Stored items
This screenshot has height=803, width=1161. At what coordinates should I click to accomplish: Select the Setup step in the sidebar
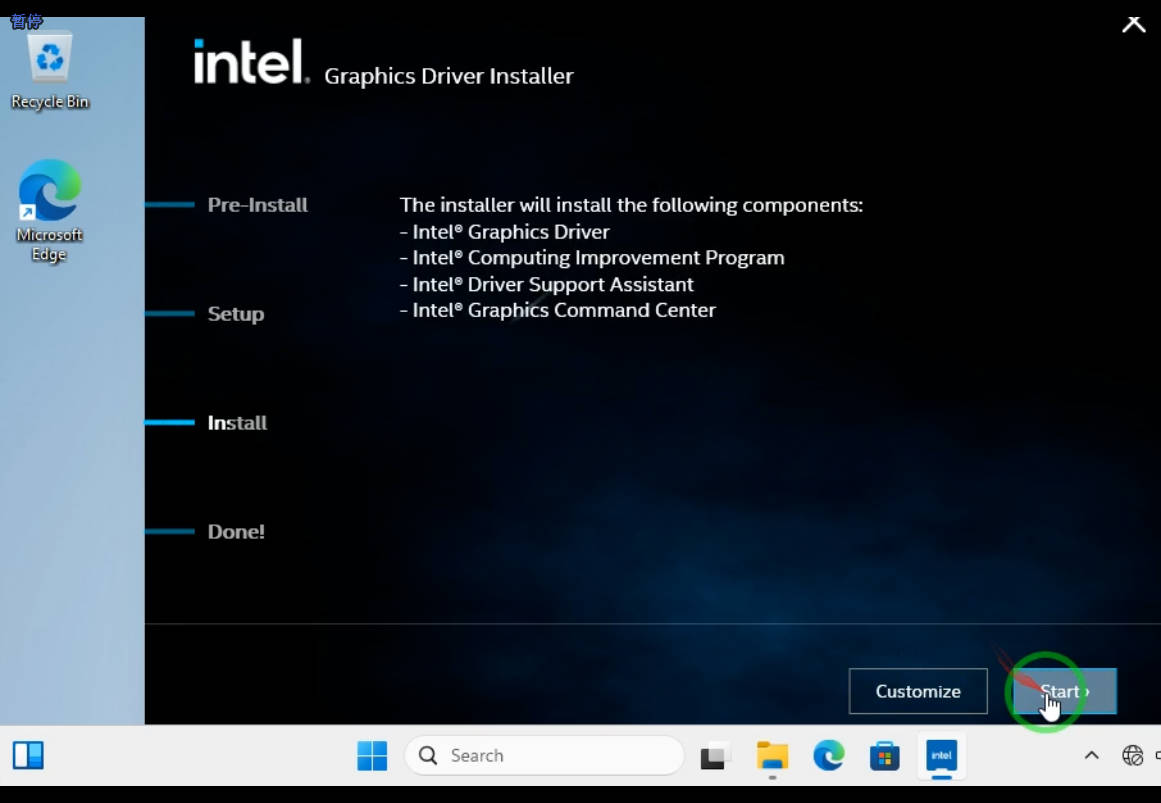point(236,314)
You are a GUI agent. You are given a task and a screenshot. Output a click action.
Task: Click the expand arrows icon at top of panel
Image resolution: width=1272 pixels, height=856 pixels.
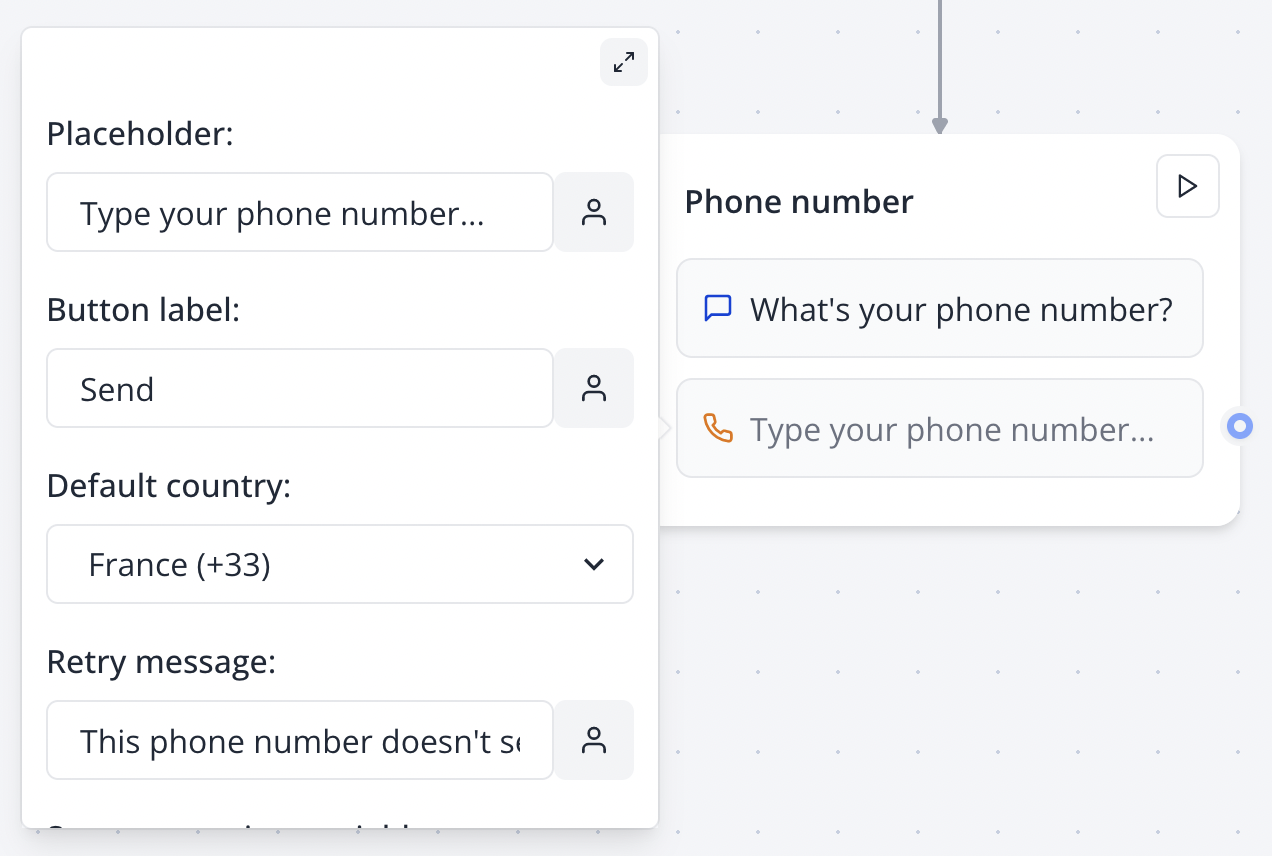pos(623,62)
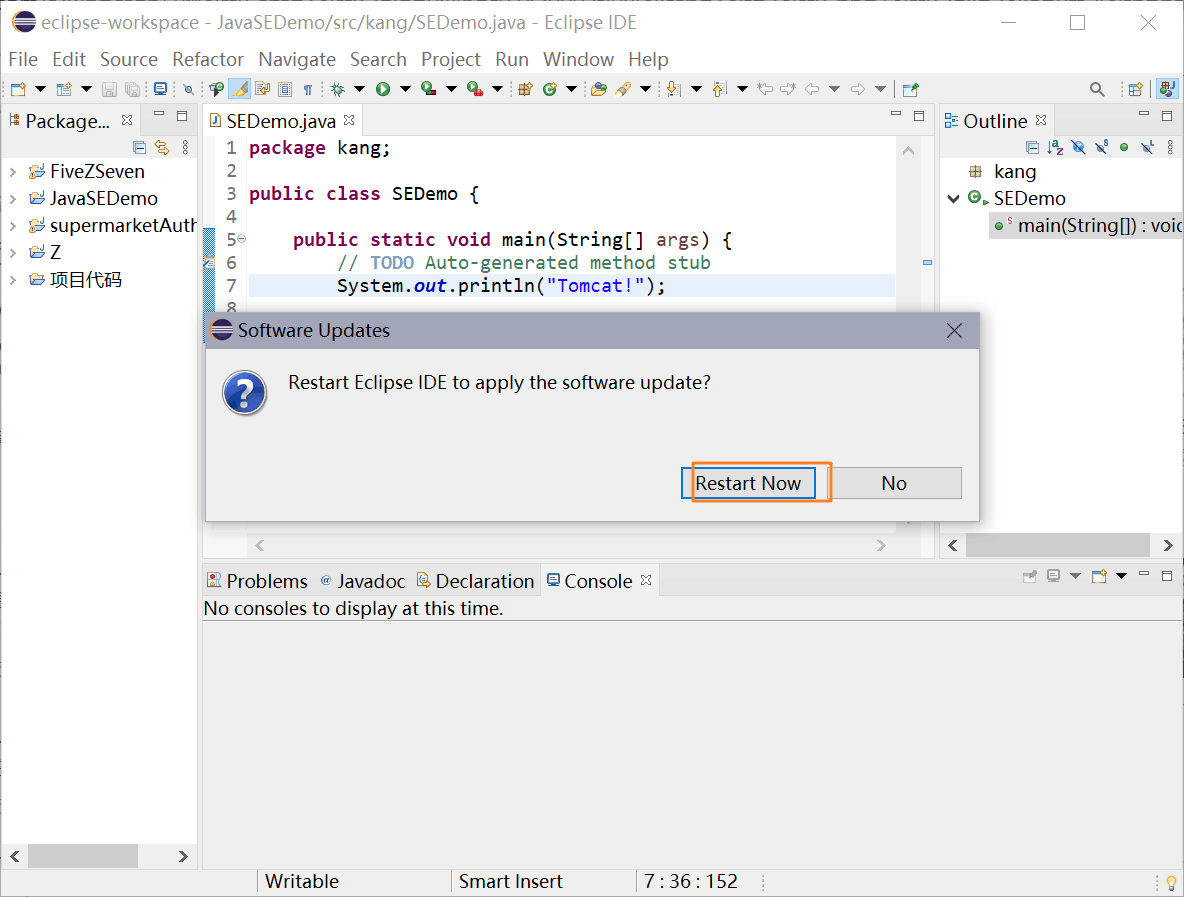Viewport: 1184px width, 897px height.
Task: Toggle Link with Editor in Package Explorer
Action: click(x=163, y=147)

Exercise
Could you return exactly the lines starting with the one that contains "Image resolution: width=1272" and ending with the last line of the data above? Leave the pictures out.

Response to this exercise
Image resolution: width=1272 pixels, height=856 pixels.
pos(623,62)
Viewport: 1184px width, 897px height.
Task: Toggle Link with Editor in Package Explorer
Action: click(x=163, y=147)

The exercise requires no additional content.